SAPS II represents the succession of SAPS and serves for disease severity based on physiologic information and calculates the probability of death.
Since, for the first introduction of SAPS II 19 years before, it has to be adapted to the current circumstances. In this study SAPS II was modified. Among others new parameter like admission from external clinics, trauma, sex, neuro and faculty added to SAPS II. The GCS (Glasgow Coma Scale) which was originally included in SAPS II was ignored because of high observer variation at sedated and ventilated patients. Instead of GCS neurologic respectively neurosurgical patients were considered to take neurologic status into account. Moreover original SAPS II computed prognosis refers to hospital-outcome, in contrast to SAPS-DIVI 2 calculating refers to intensive care unit outcome.

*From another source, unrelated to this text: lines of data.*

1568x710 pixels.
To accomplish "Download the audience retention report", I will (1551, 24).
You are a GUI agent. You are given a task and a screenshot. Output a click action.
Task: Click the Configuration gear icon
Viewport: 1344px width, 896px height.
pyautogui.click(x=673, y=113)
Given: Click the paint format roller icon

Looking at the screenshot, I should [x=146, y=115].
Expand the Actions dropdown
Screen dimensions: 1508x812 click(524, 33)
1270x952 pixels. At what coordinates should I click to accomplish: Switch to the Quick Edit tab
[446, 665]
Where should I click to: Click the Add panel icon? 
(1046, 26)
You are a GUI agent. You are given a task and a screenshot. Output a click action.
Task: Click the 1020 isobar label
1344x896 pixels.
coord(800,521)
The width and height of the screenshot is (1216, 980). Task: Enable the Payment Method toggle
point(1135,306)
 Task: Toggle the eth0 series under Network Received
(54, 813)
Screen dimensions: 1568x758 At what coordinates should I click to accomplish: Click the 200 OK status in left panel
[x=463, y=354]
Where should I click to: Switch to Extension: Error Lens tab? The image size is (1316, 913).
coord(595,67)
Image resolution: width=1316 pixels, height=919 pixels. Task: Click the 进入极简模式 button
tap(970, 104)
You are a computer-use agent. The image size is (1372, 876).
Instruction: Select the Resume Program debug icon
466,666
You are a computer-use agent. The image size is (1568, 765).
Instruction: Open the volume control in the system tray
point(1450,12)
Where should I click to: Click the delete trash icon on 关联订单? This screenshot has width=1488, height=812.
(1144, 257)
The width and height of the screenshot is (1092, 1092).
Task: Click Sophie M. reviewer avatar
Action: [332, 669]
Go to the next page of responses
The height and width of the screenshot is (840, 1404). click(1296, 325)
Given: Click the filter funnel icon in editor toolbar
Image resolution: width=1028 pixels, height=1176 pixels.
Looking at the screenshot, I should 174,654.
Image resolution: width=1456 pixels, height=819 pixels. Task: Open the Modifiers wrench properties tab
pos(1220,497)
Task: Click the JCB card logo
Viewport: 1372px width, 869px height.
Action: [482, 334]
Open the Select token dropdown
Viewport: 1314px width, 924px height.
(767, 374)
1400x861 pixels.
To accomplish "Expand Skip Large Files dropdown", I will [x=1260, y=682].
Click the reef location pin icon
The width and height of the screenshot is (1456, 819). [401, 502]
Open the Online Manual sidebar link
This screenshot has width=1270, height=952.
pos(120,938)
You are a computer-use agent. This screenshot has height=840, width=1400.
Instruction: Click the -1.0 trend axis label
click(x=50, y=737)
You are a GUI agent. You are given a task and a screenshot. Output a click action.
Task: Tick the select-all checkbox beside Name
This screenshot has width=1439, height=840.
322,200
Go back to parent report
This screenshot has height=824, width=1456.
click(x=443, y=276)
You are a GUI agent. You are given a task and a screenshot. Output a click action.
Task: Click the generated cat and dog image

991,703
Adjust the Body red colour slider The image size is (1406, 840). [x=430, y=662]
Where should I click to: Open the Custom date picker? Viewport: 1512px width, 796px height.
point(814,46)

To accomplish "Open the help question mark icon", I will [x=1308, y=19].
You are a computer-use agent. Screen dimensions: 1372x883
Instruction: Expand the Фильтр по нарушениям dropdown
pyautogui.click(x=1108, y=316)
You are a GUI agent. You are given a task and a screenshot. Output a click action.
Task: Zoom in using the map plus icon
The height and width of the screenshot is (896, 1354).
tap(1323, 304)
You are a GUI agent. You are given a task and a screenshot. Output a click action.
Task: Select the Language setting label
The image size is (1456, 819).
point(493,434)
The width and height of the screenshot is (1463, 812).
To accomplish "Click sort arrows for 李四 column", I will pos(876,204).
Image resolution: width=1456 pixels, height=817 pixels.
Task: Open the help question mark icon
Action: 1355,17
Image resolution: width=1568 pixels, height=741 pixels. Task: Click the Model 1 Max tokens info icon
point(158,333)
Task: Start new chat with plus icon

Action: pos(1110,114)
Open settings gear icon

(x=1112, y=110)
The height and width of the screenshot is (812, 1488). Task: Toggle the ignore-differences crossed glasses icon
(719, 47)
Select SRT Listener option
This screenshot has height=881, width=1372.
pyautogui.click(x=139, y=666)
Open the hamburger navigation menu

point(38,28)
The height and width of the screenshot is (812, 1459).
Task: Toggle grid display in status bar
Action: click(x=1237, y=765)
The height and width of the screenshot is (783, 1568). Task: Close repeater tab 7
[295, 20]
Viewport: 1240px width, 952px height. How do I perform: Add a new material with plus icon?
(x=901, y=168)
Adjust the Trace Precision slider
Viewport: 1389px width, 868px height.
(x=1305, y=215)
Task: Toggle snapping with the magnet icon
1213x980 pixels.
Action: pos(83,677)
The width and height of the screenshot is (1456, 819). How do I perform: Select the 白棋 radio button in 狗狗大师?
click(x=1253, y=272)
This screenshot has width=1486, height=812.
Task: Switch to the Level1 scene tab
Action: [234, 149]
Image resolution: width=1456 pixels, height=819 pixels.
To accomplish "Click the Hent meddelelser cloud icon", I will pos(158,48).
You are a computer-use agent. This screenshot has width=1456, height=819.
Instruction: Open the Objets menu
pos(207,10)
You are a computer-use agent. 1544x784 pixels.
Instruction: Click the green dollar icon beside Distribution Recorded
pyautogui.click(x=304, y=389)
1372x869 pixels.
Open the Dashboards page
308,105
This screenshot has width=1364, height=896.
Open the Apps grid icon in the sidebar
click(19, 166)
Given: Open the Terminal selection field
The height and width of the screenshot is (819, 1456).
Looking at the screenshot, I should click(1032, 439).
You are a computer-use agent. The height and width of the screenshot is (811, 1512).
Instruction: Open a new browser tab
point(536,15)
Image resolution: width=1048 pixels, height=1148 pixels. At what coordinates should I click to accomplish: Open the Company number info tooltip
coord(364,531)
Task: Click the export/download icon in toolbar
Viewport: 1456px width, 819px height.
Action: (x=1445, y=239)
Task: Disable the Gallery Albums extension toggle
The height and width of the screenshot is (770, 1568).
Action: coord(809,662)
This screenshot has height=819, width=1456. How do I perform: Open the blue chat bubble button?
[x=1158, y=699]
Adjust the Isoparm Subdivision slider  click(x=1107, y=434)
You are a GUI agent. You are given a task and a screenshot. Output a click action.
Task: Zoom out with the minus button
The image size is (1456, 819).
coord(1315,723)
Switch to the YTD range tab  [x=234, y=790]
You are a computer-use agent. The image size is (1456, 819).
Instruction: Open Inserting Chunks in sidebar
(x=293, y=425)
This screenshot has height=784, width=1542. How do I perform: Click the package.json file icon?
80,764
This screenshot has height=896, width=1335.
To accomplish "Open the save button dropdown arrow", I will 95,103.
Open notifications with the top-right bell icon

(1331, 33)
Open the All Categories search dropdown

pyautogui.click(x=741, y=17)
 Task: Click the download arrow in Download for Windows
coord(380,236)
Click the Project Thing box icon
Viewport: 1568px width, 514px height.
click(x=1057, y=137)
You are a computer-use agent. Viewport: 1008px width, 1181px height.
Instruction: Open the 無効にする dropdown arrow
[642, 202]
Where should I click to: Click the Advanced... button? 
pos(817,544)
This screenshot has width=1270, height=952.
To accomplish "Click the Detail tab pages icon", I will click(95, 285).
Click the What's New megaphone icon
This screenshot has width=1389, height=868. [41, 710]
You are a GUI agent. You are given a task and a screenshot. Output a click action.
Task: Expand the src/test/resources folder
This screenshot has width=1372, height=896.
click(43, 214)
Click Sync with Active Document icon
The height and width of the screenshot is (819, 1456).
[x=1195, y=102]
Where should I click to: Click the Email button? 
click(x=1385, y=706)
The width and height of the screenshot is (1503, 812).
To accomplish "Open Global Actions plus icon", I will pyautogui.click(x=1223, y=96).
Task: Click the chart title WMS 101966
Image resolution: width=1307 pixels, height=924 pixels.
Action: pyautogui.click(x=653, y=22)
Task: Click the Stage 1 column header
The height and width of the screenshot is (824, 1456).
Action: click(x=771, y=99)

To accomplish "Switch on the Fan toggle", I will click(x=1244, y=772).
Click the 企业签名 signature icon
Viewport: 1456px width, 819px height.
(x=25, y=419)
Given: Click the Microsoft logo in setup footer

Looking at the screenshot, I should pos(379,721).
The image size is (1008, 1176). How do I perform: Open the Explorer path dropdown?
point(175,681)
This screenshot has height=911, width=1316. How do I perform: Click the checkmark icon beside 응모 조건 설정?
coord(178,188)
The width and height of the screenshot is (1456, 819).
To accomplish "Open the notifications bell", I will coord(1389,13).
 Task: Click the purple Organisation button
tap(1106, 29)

From the new variables especially admission from external clinics was associated with high influence on mortality, and therefore it should be integrated in SAPS II. Furthermore, age and type of admission are playing an important role in mortality of SAPS II.
The variables trauma and sex however do not play an important role in estimating death in SAPS II.
SAPS II is a score which reflects the degree of disease severity and for this reason it is a useful tool for subjective-emotional decisions, therefore it can be used as a support for medical decisions.
To uphold the validity of SAPS II over the years it has to be regularly adapted to the current circumstances by continuous improving quality criteria or by modification of the score-system with introducing a new score-model, namely SAPS 3.